9.Comparison of safety between manual and mechanical anastomosis of esophageal carcinoma after esophagectomy: A systematic review and meta-analysis
ZHU Xiaolei ; ZHU Zijiang ; WANG Wenhao ; PANG Yao ; TUO Guangxin
Chinese Journal of Clinical Thoracic and Cardiovascular Surgery 2019;26(5):480-488
Objective To compare the safety of manual anastomosis and mechanical anastomosis after esophagectomy by meta-analysis. Methods The randomized controlled trials (RCTs) about manual anastomosis and mechanical anastomosis after esophagectomy were searched from PubMed, EMbase and The Cochrane Library from inception to January 2018 by computer, without language restrictions. Two authors according to the inclusion and exclusion criteria independently researched literature, extracted data, evaluated bias risk and used R software meta package for meta-analysis. Results Seventeen RCTs were enrolled, including 2 159 patients (1 230 by manual anastomosis and 1 289 by mechanical anastomosis). The results of meta-analysis showed that: (1) there was no significant difference in the incidence of anastomotic leakage between mechanical and manual anastomosis (RR=1.00, 95%CI 0.67–1.48, P=0.181); (2) no significant difference was found in the 30-day mortality (RR=0.95, 95%CI 0.61–1.49, P=0.631);(3) compared with manual anastomosis, the mechanical anastomosis group may increase the risk of anastomotic stenosis (RR=0.74, 95%CI 0.48-1.14, P<0.001). Conclusion Esophageal cancer surgery using a linear or circular stapler can increase the incidence of anastomotic stenosis after surgery. There is no significant difference in the anastomotic leakage and 30-day mortality between manual anastomosis, linear stapler and circular stapler.
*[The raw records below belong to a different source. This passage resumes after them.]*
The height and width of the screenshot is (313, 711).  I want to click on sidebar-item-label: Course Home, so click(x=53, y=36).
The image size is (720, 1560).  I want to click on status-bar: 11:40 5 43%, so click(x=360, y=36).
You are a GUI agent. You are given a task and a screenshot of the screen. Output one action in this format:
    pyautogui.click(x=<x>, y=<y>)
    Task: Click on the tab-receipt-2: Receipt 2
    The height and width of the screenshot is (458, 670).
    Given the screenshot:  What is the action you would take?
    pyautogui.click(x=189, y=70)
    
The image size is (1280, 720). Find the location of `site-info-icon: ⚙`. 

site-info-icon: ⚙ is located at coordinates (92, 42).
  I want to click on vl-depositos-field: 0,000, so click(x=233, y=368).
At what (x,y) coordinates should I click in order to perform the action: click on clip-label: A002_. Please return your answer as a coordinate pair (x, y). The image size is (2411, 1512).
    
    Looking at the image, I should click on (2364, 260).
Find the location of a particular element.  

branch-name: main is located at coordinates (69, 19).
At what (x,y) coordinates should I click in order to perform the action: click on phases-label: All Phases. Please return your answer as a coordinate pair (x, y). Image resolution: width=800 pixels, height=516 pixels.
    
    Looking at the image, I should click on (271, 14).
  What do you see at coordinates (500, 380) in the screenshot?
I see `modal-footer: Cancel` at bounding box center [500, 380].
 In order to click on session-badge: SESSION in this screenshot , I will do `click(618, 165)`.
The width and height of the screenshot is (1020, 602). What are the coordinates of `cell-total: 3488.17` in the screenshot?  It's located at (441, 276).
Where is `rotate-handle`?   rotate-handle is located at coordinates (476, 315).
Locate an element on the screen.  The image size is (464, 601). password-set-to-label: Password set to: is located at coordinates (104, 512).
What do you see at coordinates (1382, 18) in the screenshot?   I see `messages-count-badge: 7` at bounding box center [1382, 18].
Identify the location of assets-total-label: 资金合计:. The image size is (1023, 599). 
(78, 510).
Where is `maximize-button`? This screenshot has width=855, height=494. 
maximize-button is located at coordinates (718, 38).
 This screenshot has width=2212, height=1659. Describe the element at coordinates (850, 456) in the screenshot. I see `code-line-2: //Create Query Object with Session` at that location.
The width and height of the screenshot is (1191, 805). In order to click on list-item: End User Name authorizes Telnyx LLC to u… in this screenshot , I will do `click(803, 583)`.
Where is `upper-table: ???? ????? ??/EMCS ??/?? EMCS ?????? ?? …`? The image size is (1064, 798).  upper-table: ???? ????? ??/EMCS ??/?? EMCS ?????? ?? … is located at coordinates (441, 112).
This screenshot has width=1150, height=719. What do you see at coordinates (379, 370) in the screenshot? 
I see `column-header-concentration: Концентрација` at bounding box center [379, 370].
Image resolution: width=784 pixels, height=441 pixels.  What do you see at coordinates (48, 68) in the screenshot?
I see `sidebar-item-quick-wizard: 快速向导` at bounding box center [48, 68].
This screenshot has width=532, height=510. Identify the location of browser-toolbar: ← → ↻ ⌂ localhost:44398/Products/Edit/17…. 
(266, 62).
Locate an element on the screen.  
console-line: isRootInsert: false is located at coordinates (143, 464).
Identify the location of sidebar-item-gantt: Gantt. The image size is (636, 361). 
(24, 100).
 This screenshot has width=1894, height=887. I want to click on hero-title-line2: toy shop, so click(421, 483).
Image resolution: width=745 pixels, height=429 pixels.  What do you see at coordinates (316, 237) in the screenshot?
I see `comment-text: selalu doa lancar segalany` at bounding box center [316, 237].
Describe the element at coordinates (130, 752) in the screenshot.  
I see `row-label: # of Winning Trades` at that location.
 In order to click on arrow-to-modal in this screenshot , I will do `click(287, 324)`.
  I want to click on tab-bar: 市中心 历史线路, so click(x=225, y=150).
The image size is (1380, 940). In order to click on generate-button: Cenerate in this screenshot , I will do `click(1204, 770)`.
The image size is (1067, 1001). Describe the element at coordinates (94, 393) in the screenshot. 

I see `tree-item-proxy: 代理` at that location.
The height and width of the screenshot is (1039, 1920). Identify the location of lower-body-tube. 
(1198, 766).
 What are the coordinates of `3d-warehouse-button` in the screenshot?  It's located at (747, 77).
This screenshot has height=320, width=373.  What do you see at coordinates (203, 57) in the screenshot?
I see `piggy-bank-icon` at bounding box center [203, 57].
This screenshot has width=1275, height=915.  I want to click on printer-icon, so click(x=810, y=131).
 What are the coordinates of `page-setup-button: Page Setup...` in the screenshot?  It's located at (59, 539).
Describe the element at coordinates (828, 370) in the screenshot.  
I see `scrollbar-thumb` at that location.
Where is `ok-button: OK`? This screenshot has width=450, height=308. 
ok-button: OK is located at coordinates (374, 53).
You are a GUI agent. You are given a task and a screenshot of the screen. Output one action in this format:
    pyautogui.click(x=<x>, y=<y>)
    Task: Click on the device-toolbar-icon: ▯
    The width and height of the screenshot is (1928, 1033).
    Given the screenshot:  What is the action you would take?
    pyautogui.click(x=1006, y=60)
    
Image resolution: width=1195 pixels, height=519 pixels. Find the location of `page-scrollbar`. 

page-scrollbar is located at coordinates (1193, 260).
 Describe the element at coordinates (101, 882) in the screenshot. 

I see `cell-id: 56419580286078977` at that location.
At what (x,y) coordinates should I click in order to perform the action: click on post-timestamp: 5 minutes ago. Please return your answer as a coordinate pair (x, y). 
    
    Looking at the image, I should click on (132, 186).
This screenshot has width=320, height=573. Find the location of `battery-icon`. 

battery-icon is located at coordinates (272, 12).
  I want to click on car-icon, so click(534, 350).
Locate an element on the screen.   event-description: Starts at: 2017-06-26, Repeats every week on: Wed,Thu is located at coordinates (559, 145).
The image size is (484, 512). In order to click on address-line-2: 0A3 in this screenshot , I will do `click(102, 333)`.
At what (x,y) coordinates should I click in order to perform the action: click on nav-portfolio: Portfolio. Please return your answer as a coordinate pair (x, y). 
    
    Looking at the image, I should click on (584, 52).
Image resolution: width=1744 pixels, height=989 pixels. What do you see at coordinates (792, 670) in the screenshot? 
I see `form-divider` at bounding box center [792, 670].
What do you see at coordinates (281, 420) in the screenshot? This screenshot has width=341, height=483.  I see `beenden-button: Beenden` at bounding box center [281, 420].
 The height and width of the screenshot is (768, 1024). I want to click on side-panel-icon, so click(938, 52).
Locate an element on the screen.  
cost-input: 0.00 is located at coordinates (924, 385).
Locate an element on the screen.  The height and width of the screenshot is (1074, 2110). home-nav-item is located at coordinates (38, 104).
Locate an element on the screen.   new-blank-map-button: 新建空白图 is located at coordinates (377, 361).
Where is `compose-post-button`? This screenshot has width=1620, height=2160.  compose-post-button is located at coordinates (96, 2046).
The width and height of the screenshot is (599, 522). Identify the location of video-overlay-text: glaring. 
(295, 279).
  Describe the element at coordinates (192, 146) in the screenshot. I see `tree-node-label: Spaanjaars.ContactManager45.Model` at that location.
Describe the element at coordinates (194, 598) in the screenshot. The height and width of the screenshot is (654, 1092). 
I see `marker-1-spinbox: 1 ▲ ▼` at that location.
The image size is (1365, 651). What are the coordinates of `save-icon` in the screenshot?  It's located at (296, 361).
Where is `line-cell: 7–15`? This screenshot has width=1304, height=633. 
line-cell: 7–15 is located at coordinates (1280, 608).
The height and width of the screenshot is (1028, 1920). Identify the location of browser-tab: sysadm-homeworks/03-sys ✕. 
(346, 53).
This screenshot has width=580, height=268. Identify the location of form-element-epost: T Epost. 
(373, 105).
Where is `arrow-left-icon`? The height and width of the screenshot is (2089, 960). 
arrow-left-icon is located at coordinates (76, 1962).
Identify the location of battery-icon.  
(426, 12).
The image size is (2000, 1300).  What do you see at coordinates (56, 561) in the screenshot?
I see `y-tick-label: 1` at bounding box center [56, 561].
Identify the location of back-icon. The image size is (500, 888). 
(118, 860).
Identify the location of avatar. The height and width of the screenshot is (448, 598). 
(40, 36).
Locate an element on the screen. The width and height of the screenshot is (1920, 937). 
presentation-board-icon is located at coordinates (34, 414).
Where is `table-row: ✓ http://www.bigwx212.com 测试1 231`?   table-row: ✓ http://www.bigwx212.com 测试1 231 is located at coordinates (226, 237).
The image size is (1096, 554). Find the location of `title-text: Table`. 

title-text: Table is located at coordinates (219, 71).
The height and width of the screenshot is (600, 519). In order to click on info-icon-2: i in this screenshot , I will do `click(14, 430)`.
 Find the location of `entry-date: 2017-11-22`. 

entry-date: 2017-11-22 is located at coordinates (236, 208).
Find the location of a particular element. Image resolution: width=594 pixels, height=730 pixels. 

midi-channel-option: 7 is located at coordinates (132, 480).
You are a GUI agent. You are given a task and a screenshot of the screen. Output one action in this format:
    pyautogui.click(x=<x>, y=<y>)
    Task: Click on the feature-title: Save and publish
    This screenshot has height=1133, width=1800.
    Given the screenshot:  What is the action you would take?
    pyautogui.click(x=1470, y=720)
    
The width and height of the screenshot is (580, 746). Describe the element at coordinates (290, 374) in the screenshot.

10.Application of controlled hypotension for subcarinal lymph node dissection in patients with lung cancer undergoing video-assisted thoracoscopic surgery: A case control study
WANG Wenhao ; ZHU Zijiang ; PANG Yao ; ZHU Xiaolei
Chinese Journal of Clinical Thoracic and Cardiovascular Surgery 2018;25(4):299-302
Objective To evaluate the feasibility and clinical effect of controlled hypotension in video-assisted thoracoscopic surgery (VATS) for subcarinal lymph node dissection in patients with lung cancer. Methods We analyzed the clinical data of 53 non-small cell lung cancer (NSCLC) patients undergoing VATS with controlled systolic blood pressure while dissecting the subcarinal lymph node from September to October 2016 in our department (a treatment group, including 31 males and 22 females with an average age of 53.20±8.80 years ranging 43-68 years). We selected 112 NSCLC patients undergoing VATS without controlled systolic blood pressure while dissecting the subcarinal lymph node from January to August 2016 in our department (a contol group, including 67 males and 45 females with an average age of 54.32±7.81 years ranging 39-73 years). The clinical data of both groups were compared. Results The operation time and blood loss of the treatment group were less than those of the control group (177.6±39.4 min vs. 194.3±47.8 min, 317.9±33.6 ml vs. 331.2±38.7 ml, P<0.05). The duration of subcarinal lymph node dissection and total duration of lymph node dissection of the treatment group were also less than those of the control group (10.5±4.3 min vs. 13.6±5.2 min, 37.7±7.5 min vs. 48.7±6.4 min, P<0.001). The thoracic drainage at postoperative days 1, 2, 3 and total drainage volume, duration of tube placement and hospital stay of the treatment group were less than those of the control group (P<0.05). Whereas the postoperative complications of the two groups did not differ significantly (P>0.05). Conclusion Controlled hypotension reduces the difficulty of dissecting subcarinal lymph nodes and the risk of bleeding, and produces less drainage volume, which is safe and effective.